Department of Chemical and Biomolecular Engineering, University of Illinois Urbana-Champaign, Champaign, IL 61801, USA.
Department of Chemical Engineering and Materials Science, University of Minnesota, Minneapolis, MN 55455, USA.
Science. 2021 Feb 5;371(6529):626-632. doi: 10.1126/science.abc1339.

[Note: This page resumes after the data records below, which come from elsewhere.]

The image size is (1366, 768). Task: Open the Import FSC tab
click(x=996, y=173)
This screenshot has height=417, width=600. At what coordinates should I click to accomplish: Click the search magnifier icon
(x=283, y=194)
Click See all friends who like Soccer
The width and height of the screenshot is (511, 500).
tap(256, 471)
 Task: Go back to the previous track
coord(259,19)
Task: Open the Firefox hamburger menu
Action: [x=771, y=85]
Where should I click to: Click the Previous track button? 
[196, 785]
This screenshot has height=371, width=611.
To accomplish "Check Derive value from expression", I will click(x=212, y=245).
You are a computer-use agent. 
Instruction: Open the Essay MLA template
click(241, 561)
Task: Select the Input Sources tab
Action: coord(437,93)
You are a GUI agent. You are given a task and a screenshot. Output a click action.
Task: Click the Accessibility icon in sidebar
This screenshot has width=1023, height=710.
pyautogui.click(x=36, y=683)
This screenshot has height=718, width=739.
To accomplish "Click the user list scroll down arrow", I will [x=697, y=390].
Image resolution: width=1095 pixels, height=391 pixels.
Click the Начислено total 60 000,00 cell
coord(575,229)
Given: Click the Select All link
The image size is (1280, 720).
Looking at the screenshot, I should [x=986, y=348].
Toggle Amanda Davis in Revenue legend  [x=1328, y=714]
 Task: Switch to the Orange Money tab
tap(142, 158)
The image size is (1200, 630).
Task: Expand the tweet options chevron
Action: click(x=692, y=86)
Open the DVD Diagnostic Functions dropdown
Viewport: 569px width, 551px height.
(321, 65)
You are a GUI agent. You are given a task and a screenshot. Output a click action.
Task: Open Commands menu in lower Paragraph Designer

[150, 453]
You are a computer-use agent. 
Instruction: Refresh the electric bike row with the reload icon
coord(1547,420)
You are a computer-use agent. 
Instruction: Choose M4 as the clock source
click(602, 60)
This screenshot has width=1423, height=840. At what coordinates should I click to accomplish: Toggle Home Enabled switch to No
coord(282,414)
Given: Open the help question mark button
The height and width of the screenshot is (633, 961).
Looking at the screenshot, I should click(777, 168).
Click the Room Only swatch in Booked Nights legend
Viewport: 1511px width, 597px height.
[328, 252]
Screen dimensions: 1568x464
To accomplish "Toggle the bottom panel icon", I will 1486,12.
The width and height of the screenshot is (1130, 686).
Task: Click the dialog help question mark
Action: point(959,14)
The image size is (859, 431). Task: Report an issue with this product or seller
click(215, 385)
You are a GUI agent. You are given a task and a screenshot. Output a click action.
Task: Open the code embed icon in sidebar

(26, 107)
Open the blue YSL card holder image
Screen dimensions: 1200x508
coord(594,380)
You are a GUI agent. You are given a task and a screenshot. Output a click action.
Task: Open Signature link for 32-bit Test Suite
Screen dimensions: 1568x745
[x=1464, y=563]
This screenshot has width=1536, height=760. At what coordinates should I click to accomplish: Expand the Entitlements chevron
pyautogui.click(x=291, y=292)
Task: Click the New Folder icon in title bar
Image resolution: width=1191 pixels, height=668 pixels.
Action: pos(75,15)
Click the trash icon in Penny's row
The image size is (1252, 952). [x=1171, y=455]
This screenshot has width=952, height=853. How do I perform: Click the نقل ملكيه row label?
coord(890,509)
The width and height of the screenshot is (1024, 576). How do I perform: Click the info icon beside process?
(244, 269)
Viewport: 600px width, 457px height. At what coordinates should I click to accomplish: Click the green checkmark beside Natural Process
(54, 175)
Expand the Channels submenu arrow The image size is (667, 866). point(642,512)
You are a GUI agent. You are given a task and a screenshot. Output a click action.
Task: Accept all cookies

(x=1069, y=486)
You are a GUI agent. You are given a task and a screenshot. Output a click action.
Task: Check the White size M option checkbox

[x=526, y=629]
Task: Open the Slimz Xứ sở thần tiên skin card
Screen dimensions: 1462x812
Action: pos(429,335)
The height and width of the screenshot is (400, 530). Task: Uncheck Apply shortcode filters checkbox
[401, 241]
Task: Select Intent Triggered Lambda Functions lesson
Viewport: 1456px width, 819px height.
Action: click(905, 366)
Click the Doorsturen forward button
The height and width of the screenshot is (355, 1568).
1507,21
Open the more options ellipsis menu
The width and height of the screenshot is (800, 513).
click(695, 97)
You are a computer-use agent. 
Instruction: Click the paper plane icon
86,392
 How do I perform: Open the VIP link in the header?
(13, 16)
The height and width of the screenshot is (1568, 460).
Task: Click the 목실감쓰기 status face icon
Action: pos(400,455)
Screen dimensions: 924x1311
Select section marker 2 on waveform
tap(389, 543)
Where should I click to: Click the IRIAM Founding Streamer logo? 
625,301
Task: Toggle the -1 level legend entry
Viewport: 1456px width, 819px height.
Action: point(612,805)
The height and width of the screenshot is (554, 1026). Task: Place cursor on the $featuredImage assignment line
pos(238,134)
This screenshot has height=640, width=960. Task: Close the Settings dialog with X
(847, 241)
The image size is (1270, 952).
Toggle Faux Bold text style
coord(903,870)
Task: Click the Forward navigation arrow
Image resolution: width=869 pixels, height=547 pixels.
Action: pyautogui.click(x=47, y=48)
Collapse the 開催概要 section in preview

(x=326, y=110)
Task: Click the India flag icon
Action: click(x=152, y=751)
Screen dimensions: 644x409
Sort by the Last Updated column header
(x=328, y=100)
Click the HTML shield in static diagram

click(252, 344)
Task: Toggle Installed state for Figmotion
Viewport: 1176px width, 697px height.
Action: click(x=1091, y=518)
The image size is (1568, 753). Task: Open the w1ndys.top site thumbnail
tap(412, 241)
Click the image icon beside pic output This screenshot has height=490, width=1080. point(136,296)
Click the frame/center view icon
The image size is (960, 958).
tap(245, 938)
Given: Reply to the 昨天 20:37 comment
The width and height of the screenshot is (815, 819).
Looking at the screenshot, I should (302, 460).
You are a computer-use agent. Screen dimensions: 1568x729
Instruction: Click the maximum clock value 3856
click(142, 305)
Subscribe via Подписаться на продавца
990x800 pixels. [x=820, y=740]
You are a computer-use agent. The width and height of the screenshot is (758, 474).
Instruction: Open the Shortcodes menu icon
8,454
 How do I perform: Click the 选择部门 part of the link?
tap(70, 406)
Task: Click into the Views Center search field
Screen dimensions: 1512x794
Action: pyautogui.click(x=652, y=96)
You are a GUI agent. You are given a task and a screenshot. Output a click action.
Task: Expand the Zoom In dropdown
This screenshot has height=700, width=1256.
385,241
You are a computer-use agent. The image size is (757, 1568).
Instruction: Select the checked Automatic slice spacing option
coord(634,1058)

Solvent molecules influence the reactions of molecular hydrogen and oxygen on palladium nanoparticles. Organic solvents activate to form reactive surface intermediates that mediate oxygen reduction through pathways distinct from reactions in pure water. Kinetic measurements and ab initio quantum chemical calculations indicate that methanol and water cocatalyze oxygen reduction by facilitating proton-electron transfer reactions. Methanol generates hydroxymethyl intermediates on palladium surfaces that efficiently transfer protons and electrons to oxygen to form hydrogen peroxide and formaldehyde. Formaldehyde subsequently oxidizes hydrogen to regenerate hydroxymethyl. Water, on the other hand, heterolytically oxidizes hydrogen to produce hydronium ions and electrons that reduce oxygen. These findings suggest that reactions of solvent molecules at solid-liquid interfaces can generate redox mediators in situ and provide opportunities to substantially increase rates and selectivities for catalytic reactions.
溶剂分子影响氢气和氧气在钯纳米粒子上的反应。有机溶剂被激活形成反应性表面中间产物,通过与纯水反应不同的途径来介导氧气还原。动力学测量和从头算量子化学计算表明,甲醇和水通过促进质子-电子转移反应共同催化氧气还原。甲醇在钯表面生成羟甲基中间体,有效地将质子和电子转移给氧气,形成过氧化氢和甲醛。随后,甲醛将氢气氧化以再生羟甲基。另一方面,水异裂氧化氢气生成氢离子和电子,从而还原氧气。这些发现表明,固液界面处溶剂分子的反应可以原位生成氧化还原介质,并为提高催化反应的速率和选择性提供了机会。